● **TRY IT**
Each line of the entries that mentions the string "computer" needs to be reported.

● **Stored data**
################

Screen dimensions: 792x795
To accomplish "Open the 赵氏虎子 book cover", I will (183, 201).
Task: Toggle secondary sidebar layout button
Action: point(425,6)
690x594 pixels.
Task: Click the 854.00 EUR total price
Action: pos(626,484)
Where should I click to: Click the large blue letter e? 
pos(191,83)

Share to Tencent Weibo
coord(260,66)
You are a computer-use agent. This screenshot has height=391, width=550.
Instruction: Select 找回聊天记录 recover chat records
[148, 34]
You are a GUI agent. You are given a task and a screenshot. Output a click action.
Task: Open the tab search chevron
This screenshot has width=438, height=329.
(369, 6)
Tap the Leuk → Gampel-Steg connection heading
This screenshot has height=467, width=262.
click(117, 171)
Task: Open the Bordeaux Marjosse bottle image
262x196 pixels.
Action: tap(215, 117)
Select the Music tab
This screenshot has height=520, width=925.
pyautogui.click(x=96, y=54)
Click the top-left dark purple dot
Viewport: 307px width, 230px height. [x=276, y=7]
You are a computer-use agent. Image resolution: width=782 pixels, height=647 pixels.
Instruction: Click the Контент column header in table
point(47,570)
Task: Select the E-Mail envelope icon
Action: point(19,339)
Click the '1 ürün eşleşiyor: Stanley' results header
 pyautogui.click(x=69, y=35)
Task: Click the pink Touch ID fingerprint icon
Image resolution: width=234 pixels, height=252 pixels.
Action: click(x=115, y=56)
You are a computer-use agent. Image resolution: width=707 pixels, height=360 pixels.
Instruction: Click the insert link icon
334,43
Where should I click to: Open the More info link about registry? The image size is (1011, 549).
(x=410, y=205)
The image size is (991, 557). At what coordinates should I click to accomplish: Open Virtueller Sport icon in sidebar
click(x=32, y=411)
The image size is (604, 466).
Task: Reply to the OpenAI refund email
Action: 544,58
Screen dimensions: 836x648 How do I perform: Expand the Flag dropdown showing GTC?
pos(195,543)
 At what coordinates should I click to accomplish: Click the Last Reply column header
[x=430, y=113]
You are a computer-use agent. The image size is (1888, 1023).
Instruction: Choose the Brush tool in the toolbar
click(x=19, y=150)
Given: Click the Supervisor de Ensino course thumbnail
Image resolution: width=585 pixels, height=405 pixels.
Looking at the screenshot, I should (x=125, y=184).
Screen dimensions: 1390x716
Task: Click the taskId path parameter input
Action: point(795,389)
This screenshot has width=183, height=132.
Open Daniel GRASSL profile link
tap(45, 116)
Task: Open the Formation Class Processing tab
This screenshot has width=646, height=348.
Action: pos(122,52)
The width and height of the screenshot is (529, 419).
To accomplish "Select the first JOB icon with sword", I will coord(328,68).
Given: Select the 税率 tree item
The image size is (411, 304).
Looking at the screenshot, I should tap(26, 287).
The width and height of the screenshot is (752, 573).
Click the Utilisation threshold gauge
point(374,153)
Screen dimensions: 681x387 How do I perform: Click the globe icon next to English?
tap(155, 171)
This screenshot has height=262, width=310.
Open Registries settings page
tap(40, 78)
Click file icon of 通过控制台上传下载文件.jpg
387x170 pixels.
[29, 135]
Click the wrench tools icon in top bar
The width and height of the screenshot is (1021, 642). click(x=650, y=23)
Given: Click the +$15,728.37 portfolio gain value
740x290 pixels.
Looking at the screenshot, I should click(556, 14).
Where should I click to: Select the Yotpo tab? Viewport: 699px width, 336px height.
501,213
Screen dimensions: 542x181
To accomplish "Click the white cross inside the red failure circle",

################

● **ANSWER BOX**
You are a computer-use agent. This screenshot has height=391, width=550.
You are a computer-use agent. Image resolution: width=782 pixels, height=647 pixels.
You are a computer-use agent. Image resolution: width=707 pixels, height=360 pixels.
You are a computer-use agent. The image size is (1888, 1023).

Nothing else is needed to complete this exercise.